Over in France a couple of weeks ago, my wife and I had our ears well and truly bent by an old friend. Without being ‘in love’ exactly, the friend, a lady of mature years (and who should have known better) was passionately involved with a man, a man who returned her affection with a rare show of bad manners, ‘désinvolture’, and intellectual superiority – which combination had the undesired effect of merely fanning the flames of her ardour. She saw through all this, could not help herself, and was obsessing about the guy…. so much so indeed that she had sought the professional services of a psychiatrist.
‘Ah, but weren’t his fees prohibitively steep?’ was my disingenuous inquiry. Not so. It was refundable by the ‘Sécu’. Then I thought of your ‘Secret Life’ and asked, all innocence, ‘Does this guy prescribe drugs that relieve the symptoms at all?’ No, came the reply, her guru didn’t mix psychotherapy with drugs. It was one or the other. He had outlined his approach in great detail. (Psychoanalytical, though not exactly Freudian, and certainly not Jungian or any of that malarkey) The man was a real life-line: she could make appointments at short notice, any time she felt in need of a session.
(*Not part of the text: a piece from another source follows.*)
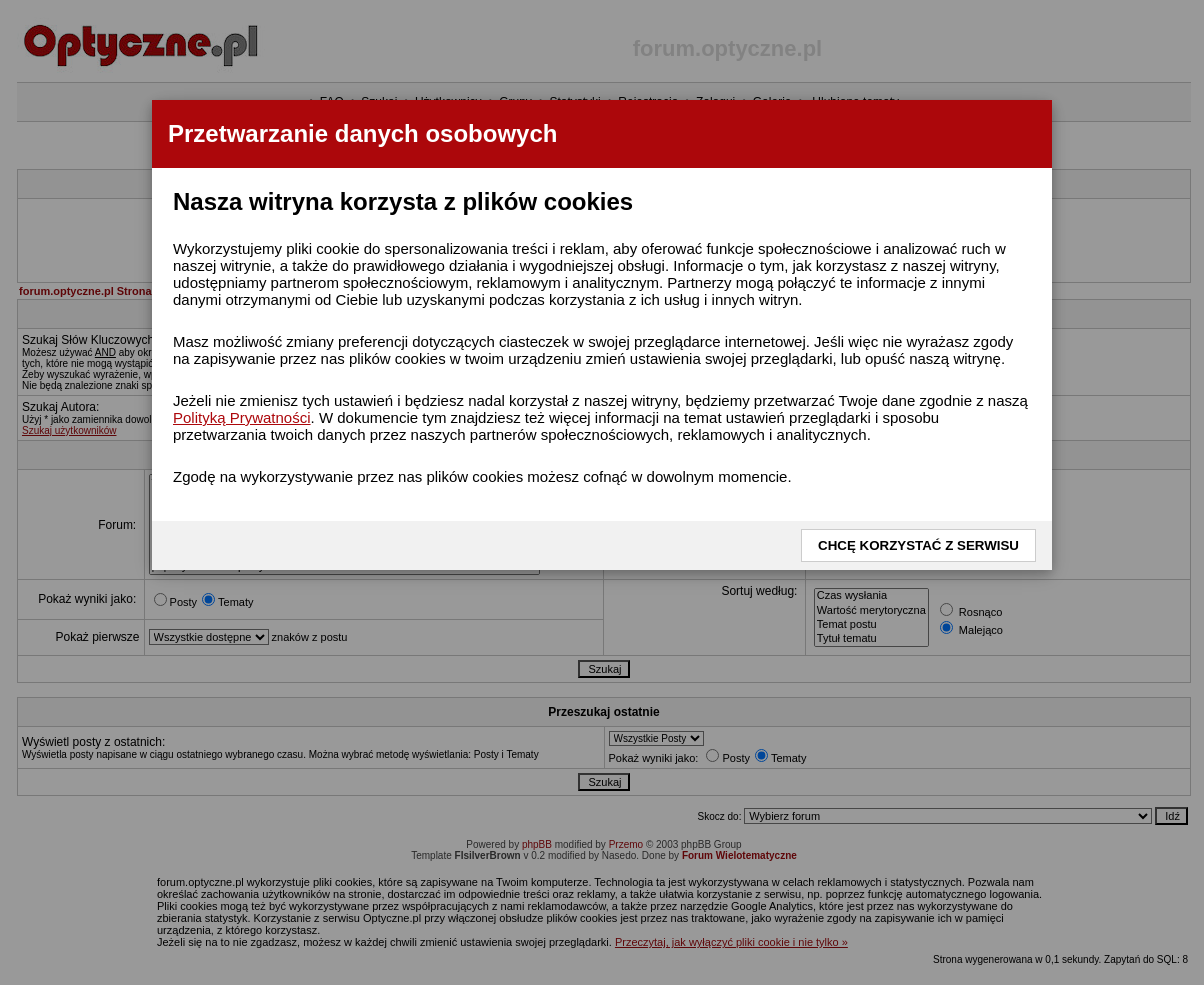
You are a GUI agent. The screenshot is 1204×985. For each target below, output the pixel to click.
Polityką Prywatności (242, 417)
This lady, normally so argumentative, a real ‘frondeuse’ if ever there was one, habitually up to her neck in some dispute or other, appeared now putty-like in her therapist’s hands. No, it hadn’t been at all easy to become his patient. She’d had to listen to all his (pre-emptive) disclaimers, talk about her problem – something, she’d been surprised to discover, she’d found difficult. (Her… inhibited!) She’d had to prove that she was worthy of his attention – or, as he put it, ‘We cannot automatically assume that I can do anything for your particular case’. So she’d gone away and produced a long piece of writing for his perusal. Only when his patient had gone through a succession of hoops did her therapist accept her as his patient.
No rocket science was needed to see she’d surrendered the initiative to her therapist. A chap she defended rather too fervently. Another point: we cannot help reflecting that another, less articulate, less intelligent, less university-educated patient might well have found it hard pass the doctor’s stern test. What if it had been a North African with weak French and/or cultural and religious ‘baggage’? But then another aspirant patient might have been less gullible. And might too have had less generous medical ‘cover’.
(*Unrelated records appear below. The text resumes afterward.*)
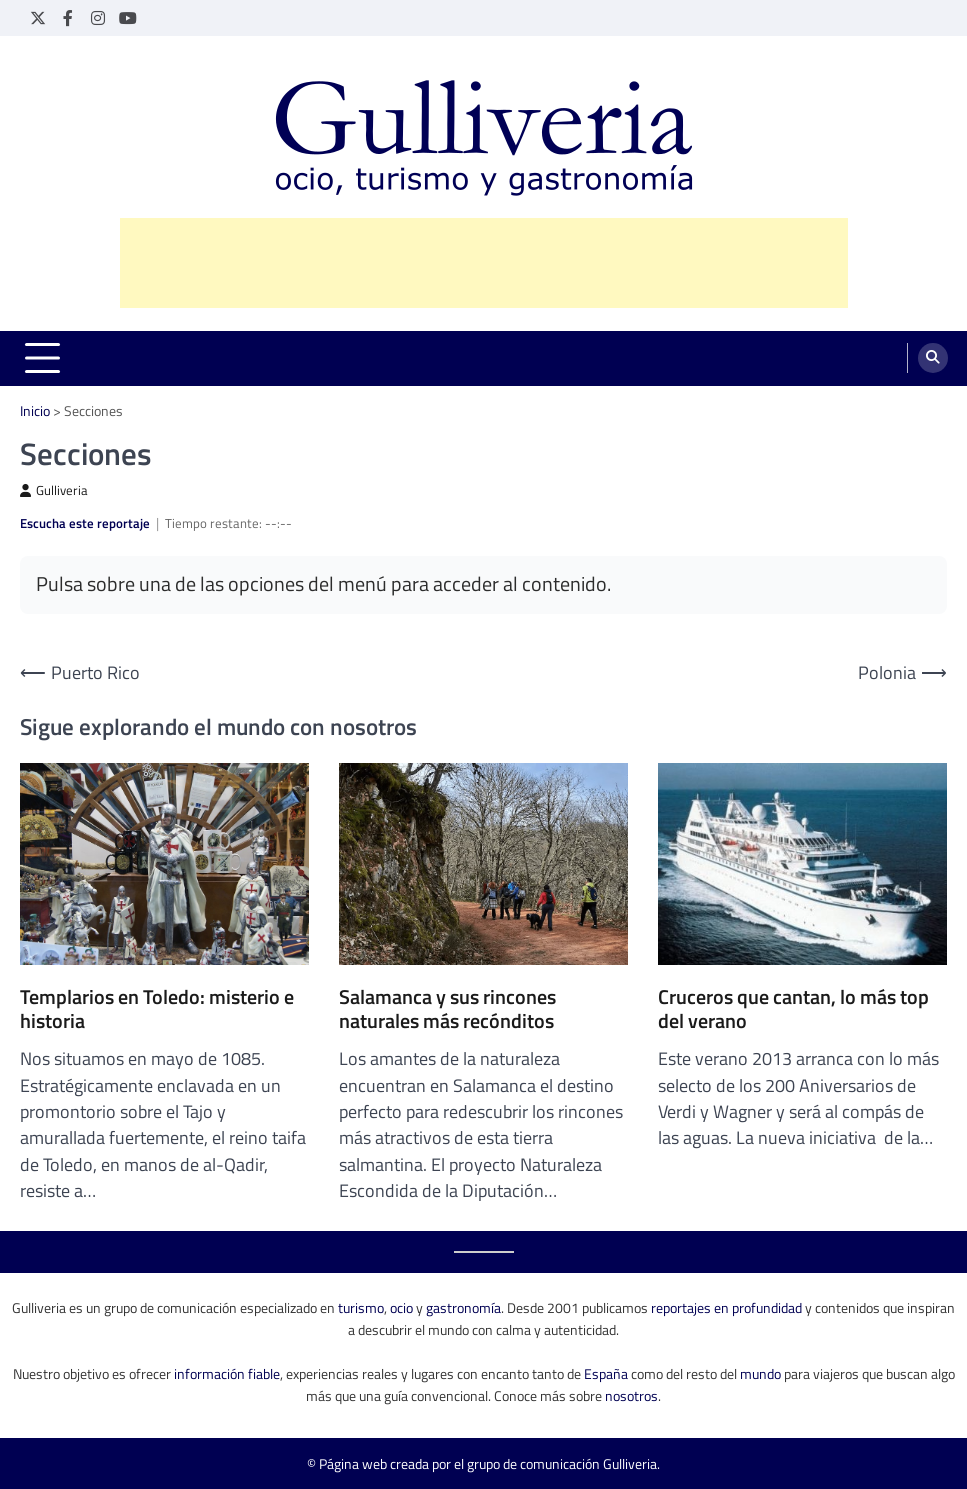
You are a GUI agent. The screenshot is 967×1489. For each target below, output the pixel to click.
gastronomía (463, 1307)
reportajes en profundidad (726, 1307)
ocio (401, 1307)
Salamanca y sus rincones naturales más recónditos (447, 1009)
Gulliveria (54, 490)
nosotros (631, 1395)
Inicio (35, 410)
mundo (760, 1373)
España (606, 1373)
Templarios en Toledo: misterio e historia (157, 1009)
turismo (361, 1307)
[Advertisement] (484, 263)
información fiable (227, 1373)
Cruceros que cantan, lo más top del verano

My wife and I have known the lady for decades. This gives us an advantage over the doctor, and we’d prescribe firm words, such as: ‘Do stop going on about yourself: it’s all so narcissistic, so self-indulgent. And this talk about feeling ‘suicidal’, aren’t you being just a touch self-dramatising? And this man of yours, you don’t really love him at all, do you? Hell, you’ve admitted as much. He’s got under your skin, that’s all.’ Instead, she’s now therapist-dependent and God knows what’ll happen when the guru goes on holiday…
In ‘Secret Life’, you wrote that the French like their ideas BIG; that, for this reason, Freudian mumbo-jumbo goes down a treat in France: an explain-all (with added sex!), even if not a cure-all. You suggested that, because of the predominance of such ‘nébulosités’, more recent and effective therapies based on cognitive and behavioural theory were rejected as prosaic, limiting, and (quelle horreur!)… Anglo-Saxon.
You quoted Jacques-Alain Miller: ‘Because psychoanalysis is not a medical procedure, it is difficult to evaluate its success’. Presumably, this does not prevent Dr Miller from seeking payment for his services…. To be frank, Lucy, the sheer half-bakedness of it all leaves me rather speechless. Well, well, Molière’s imposter-doctors continue to thrive.